Ruth Patir, the artist representing Israel, chose not to open the exhibit until a ceasefire and hostage release is achieved. The "consensus" calls this a brave stand. A contrarian looks at the data. By not opening, she has secured more international headlines than 90% of the other pavilions combined.
The Biennale thrives on this friction. The curators at the top—the ones the activists think they are fighting—are actually thrilled. Conflict drives foot traffic. Controversy fuels the "Prestige Economy." If Venice were truly peaceful and harmonious, it would be boring. It would be a trade show for wallpaper. The protest is the product.
Stop Asking if Art is "Moral"
"Is it ethical to show art from X country?" is the wrong question. It’s a distraction used by people who don't want to talk about the fact that most contemporary art has become an asset class for the 0.1%.
Instead, we should be asking: Why do we still care about national pavilions at all?
The pavilion model is a 19th-century relic. It’s a vestige of World’s Fairs and colonial posturing. If you want to actually disrupt the status quo, stop asking for bans. Ask for the demolition of the pavilions themselves.

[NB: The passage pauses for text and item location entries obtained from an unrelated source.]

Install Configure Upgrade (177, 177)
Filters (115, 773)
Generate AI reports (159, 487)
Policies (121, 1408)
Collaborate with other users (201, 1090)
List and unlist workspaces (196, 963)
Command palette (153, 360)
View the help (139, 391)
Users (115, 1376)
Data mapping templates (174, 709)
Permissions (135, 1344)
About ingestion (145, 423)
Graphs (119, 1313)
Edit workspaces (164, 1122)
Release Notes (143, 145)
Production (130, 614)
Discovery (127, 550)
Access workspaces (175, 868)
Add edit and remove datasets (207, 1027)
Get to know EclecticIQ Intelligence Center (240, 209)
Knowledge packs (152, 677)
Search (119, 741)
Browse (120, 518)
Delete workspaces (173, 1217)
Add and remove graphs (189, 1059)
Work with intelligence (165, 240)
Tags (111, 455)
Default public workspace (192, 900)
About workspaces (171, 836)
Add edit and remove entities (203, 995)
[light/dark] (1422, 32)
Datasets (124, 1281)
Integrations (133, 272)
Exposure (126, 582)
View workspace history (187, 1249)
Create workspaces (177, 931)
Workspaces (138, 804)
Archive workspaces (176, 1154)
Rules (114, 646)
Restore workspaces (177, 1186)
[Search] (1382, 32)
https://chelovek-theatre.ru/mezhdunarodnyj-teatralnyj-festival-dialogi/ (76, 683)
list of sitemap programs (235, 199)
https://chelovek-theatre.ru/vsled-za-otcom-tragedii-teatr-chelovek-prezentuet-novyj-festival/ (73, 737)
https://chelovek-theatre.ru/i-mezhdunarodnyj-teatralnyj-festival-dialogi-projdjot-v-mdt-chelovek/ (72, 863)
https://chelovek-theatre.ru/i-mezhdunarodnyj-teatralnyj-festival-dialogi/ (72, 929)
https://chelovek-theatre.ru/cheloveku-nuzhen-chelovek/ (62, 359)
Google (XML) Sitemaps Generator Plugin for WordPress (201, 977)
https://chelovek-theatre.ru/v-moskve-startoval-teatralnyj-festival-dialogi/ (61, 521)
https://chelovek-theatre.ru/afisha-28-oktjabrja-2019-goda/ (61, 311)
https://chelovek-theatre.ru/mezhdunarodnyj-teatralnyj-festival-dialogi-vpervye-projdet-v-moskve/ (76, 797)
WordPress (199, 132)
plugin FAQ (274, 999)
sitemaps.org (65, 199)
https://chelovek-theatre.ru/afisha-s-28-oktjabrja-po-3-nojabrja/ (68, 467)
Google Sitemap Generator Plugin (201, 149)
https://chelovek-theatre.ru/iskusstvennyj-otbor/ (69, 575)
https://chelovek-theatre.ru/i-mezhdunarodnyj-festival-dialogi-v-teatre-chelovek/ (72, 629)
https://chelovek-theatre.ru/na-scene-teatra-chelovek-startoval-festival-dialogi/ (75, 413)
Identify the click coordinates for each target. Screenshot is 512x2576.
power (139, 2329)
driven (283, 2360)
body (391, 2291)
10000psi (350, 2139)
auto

Imagine a Biennale where artists are grouped by ideas, by medium, or by shared trauma—rather than by the color of their birth certificate. But the industry won't do that. Why? Because the nation-state model provides a clear, easy-to-digest narrative for collectors and tourists. It’s "Art Olympics." It’s easy to market.
The Expertise Gap: Why Activists Keep Losing
I have seen boards of directors at major museums navigate these crises. They don't fear your hashtags. They fear a loss of patronage.
The current boycott movements are tactically flawed because they target the visibility of the art rather than the funding of the institution. They scream at the artist (the weakest link in the chain) while the billionaire trustees continue to facilitate the movement of dark money through the acquisition of "politically relevant" pieces.
If you want to move the needle, you don't picket the Giardini. You audit the donor list of the Venice Biennale’s main sponsors. But that requires actual research and a risk to one's own career in the industry. It's much easier to hold a sign in front of a camera.
The Actionable Truth for the Disillusioned
If you are an artist or a collector who actually wants to bypass this geopolitical circus, stop looking at Venice as the pinnacle.
- Stop Validating the Pavilion Model: Treat national pavilions as historical curiosities, not definitive statements on a culture's worth.
- Support Dissidents, Not Vacancies: An empty pavilion is a win for the state. A pavilion filled with voices that the state wants to silence is a win for art.
- Decouple the Artist from the Regime: If we hold every artist accountable for the actions of their military, we will be left with an art world consisting entirely of Swiss landscape painters and monks.
The Venice Biennale isn't broken because of the wars in Ukraine or Gaza. It's broken because it has convinced us that the most important thing about a painting is the government that issued the artist's travel documents.
By demanding more bans, you aren't fighting the system. You are the system's most effective unpaid intern. You are ensuring that "The State" remains the most important character in every gallery.
Stop helping them center the government. Start centering the work. Or keep screaming at the closed doors of the Giardini while the real power players laugh all the way to the bank.
The "tension" in Venice isn't a sign of an impending revolution. It's the sound of the machine humming perfectly. If you want to break it, you have to stop playing your assigned role as the angry spectator.
Burn the map. Ignore the flags. Anything else is just interior decorating for the apocalypse.